Investigation of interleukin-10 promoter polymorphisms and interleukin-10 levels in children with irritable bowel syndrome.

BACKGROUND/AIMS: The aim of this study was to investigate whether genetic variations at positions -1082, -819, and -592 in the interleukin (IL)-10 promoter affect IL-10 production in children with irritable bowel syndrome (IBS).
METHODS: Ninety-four children with IBS and 102 children as healthy controls (HCs) were enrolled. Genomic DNA was extracted, and IL-10 -1082, -819, and -592 polymorphisms were detected by direct sequencing from all participants. Peripheral blood mononuclear cells (PBMCs) from 46 IBS children and 38 HCs were isolated and cultured with and without 5 ng/mL Escherichia coli lipopolysaccharide (LPS). IL-10 levels in the culture supernatants were measured by enzyme-linked immunosorbent assay.
RESULTS: There were no significant differences in the distribution of IL-10 -1082, -819, and -592 polymorphisms or in the allele and haplotype frequencies between IBS children and HCs. PBMCs from children with IBS had significantly lower IL-10 levels after LPS stimulation than PBMCs from HCs (p=0.011); however, LPS-induced IL-10 levels in PBMCs with different genotypes of -819 and -592 polymorphisms were not significantly different between IBS patients and HCs.
CONCLUSIONS: Although significantly lower LPS-induced IL-10 production by PBMCs was noted, it is unlikely that IL-10 production was fully genetically determined in our IBS children. ClinicalTrials.gov identifier: NCT01131442.

INTRODUCTION

Irritable bowel syndrome (IBS) is a common functional gastrointestinal disorder that mainly affects children >5 years of age and adolescents.1 It is defined as having abdominal pain, bloating, and changes in bowel habits (e.g., diarrhea, constipation, or mixed) in the absence of any organic or structural abnormality. Various etiologies like visceral hyperalgesia, disturbance of brain-gut interaction, autonomic and hormonal events, genetic and environmental factors, food sensitivity, postinfectious sequelae, and psychosocial disturbances have been implicated,2-8 but the precise pathophysiology remains unclear.
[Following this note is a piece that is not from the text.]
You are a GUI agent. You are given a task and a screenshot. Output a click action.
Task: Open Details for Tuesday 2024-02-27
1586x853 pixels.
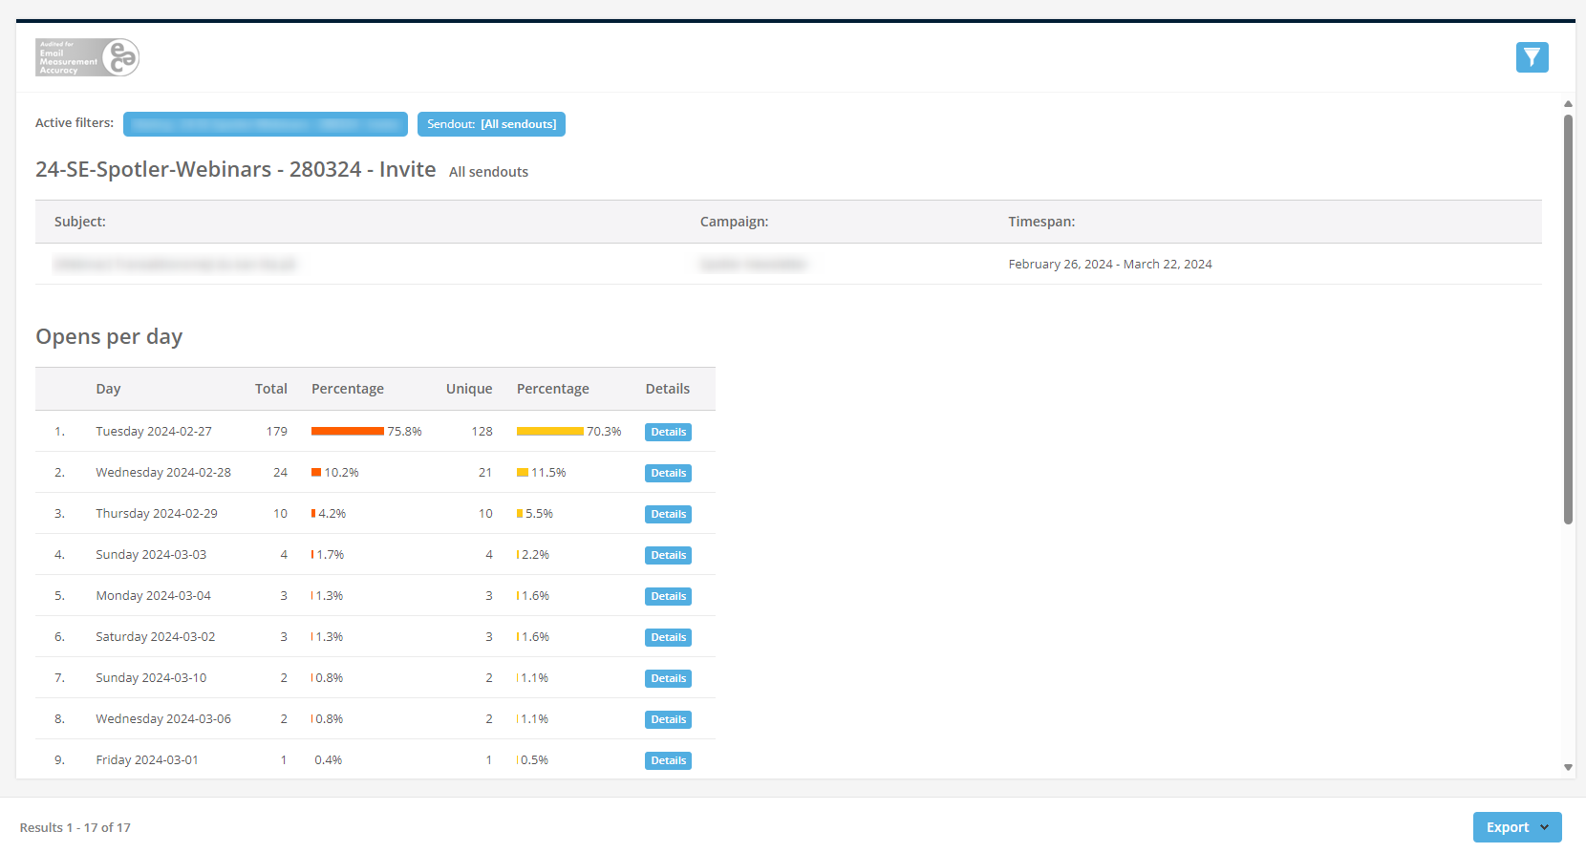pos(668,432)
Postinfectious IBS introduces a role for the immune activation in the development of IBS symptoms.8 Postinflammatory changes in the gut may produce chronic alterations of the immune system, and altered cytokine profiles in IBS patients have been shown in some studies.9-14 Our previous study also found that children with IBS tend to produce lower amounts of the anti-inflammatory cytokine interleukin (IL)-10 at baseline and after Escherichia coli lipopolysaccharide (LPS) stimulation, implying that defects in immune modulation may contribute to IBS in children.15

Evidences demonstrate that changes in the genetic make-up or expression of cytokines play a critical role in the inflammatory response in the gut.10,16,17 Although a genetic component is suspected, unambiguous susceptibility genes have not been identified so far. Since the capacity for cytokine production can be genetically determined and is mainly related to genetic variations in the promoter region,18 further study that measures cytokine profiles and explores cytokine gene polymorphisms in parallel will be beneficial in this field.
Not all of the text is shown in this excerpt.